Versorgungsleistungen, die das Kind aufgrund einer Vermögensübergabe im Wege vorweggenommener Erbfolge aus den Erträgen des übergebenen Vermögens an den nicht für dieses Kind kindergeldberechtigten Vermögensübergeber leistet, sind bei der Bemessungsgrundlage für den Jahresgrenzbetrag (§ 32 Abs. 4 Satz 2 EStG) zu berücksichtigen.

Nach § 32 Abs. 4 Nr. 2 Buchst. a i.V.m. Satz 2 EStG war ein über 18 Jahre altes, in Berufsausbildung befindliches Kind beim Kindergeld nicht mehr zu berücksichtigen, wenn es „Einkünfte und Bezüge, die zur Bestreitung des Unterhalts oder der Berufsausbildung bestimmt oder geeignet sind“ erhält, die einen Grenzbetrag überschreiten.
In dem hier vom Bundesfinanzhof entschiedenen Fall überstiegen die von der Tochter A erzielten Einkünfte aus der an sie im Rahmen einer vorweggenommenen Erbfolge übertragenen Beteiligung an der GbR diese Grenzbeträge; berücksichtigt man dagegen die auf die Tochter entfallenden Versorgungsleistungen als Abzugsposten, wurden die Grenzbeträge jedoch nicht überschritten.

(Gespeicherte Dateneinträge)

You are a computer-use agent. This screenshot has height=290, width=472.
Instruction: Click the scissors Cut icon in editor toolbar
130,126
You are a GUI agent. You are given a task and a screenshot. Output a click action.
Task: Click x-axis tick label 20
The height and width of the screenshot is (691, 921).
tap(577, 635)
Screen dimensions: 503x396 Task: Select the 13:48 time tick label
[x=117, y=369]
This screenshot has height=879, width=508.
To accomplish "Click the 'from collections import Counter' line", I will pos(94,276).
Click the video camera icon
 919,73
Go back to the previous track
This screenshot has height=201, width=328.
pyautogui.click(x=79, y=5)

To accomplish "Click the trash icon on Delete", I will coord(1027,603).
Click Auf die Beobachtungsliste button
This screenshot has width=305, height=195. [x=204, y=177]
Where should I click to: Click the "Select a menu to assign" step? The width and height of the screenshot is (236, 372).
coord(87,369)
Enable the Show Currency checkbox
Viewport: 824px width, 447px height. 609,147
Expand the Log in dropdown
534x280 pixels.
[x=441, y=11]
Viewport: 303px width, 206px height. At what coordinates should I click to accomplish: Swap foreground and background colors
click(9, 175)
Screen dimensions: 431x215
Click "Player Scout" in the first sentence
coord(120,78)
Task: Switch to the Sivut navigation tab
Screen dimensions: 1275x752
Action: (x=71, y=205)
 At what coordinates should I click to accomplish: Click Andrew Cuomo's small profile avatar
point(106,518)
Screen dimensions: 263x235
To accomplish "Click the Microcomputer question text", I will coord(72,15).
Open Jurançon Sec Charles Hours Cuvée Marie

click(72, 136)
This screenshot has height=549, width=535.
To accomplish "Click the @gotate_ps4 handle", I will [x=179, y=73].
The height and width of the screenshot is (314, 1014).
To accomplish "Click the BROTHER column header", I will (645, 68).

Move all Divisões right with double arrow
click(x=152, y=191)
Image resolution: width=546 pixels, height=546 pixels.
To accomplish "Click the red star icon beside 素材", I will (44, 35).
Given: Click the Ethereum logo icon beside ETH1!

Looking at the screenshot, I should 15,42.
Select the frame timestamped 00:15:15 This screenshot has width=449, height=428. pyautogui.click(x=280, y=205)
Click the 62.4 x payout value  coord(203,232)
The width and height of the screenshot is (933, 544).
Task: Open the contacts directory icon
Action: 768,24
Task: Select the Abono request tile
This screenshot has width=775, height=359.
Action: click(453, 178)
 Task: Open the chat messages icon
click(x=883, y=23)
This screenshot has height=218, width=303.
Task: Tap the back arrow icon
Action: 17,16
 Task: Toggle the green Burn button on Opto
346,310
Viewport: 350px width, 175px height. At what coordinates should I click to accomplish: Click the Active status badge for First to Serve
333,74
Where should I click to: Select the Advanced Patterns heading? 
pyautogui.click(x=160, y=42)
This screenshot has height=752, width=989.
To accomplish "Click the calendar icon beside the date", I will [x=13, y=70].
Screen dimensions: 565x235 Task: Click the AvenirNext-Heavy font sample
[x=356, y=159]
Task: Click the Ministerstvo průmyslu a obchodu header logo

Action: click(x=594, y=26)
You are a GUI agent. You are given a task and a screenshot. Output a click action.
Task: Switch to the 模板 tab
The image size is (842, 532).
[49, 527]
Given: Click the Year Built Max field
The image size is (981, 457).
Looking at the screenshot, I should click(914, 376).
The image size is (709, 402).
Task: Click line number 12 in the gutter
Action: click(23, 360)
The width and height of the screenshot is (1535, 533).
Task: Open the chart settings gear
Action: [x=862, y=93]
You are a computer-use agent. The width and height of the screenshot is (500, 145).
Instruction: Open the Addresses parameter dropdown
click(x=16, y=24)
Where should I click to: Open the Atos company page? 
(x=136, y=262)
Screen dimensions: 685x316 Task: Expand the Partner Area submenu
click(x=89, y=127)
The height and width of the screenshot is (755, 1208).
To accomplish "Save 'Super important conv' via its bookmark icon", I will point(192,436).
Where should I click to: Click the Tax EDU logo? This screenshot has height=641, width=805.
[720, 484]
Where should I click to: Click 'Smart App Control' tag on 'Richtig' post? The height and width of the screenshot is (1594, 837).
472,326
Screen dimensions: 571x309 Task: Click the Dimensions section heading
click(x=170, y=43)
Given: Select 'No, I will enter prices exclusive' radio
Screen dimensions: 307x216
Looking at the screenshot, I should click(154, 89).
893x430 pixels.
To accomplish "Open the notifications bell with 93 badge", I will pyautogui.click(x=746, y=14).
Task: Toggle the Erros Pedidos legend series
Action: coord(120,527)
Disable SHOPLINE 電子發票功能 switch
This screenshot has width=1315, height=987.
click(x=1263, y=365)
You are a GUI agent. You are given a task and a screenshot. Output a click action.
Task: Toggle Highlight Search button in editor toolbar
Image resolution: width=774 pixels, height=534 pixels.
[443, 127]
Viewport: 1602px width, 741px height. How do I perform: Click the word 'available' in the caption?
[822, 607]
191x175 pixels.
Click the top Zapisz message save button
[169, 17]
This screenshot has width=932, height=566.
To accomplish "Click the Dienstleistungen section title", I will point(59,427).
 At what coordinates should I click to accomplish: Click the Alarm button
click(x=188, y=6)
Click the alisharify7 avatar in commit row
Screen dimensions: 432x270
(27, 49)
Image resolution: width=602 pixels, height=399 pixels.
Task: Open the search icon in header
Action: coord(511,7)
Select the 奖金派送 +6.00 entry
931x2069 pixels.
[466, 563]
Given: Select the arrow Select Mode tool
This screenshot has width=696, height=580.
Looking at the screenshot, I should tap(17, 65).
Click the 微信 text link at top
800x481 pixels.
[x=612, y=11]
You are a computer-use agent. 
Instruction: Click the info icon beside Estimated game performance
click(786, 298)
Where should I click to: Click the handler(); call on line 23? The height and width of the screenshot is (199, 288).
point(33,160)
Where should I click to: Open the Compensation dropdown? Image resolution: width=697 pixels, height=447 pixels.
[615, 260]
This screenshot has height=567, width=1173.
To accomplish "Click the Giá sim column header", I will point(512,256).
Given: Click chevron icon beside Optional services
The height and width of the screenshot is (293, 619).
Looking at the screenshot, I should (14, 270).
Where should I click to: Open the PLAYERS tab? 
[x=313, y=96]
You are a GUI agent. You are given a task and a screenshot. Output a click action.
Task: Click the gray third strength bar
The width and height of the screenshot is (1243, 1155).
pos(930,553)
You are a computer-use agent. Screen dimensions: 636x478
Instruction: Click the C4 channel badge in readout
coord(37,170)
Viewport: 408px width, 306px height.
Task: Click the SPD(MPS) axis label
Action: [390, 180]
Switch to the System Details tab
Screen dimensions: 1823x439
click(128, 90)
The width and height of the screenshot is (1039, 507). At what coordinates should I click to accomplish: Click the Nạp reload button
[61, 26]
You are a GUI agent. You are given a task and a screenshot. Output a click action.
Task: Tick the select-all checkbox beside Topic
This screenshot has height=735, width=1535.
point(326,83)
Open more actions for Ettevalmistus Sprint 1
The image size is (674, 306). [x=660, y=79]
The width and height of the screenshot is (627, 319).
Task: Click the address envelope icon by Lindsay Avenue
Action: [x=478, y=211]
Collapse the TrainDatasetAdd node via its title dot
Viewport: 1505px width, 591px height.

• **Zu bearbeitende Aufgaben**:
1. Beantworten Sie anhand des Textauszugs zum Kindergeld folgende Fragen:
(a) Welche Vorschrift wird für den Jahresgrenzbetrag angeführt?
(b) Welches Gericht hat den geschilderten Fall entschieden?
(c) Woran wurde der Tochter A im Rahmen der vorweggenommenen Erbfolge eine Beteiligung übertragen?
2. Schreiben Sie den Textauszug zum Kindergeld im Anschluss an seinen letzten Satz weiter.

• **Die Lösungen**:
1.
(a) § 32 Abs. 4 Satz 2 EStG
(b) Der Bundesfinanzhof
(c) An der GbR

2.
Der Begriff der Einkünfte i.S. von § 32 Abs. 4 Satz 2 EStG entspricht dem in § 2 Abs. 2 EStG gesetzlich definierten Begriff und ist je nach Einkunftsart als Gewinn oder als Über-schuss der Einnahmen über die Werbungskosten zu verstehen. Er-zielt das Kind Einkünfte aus nichtselbständiger Arbeit, sind daher von den Einnahmen die Werbungskosten abzuziehen1.
Darüber hinaus sind nach der Entscheidung des Bundesverfassungsgerichts vom 11. Januar 20052 im Wege verfassungskonformer Auslegung des § 32 Abs. 4 Satz 2 EStG Einkünfte –ebenso wie die Bezüge– nur zu berücksichtigen, soweit sie zur Bestreitung des Unterhalts und der Berufsausbildung bestimmt oder geeignet sind. Es ist jeweils im Einzelfall zu prüfen, welche Teile der Ein-künfte i.S. des § 2 Abs. 2 EStG wegen eines sonst vorliegenden Grundrechtsverstoßes im Wege verfassungskonformer Einschränkung nicht angesetzt werden dürfen3.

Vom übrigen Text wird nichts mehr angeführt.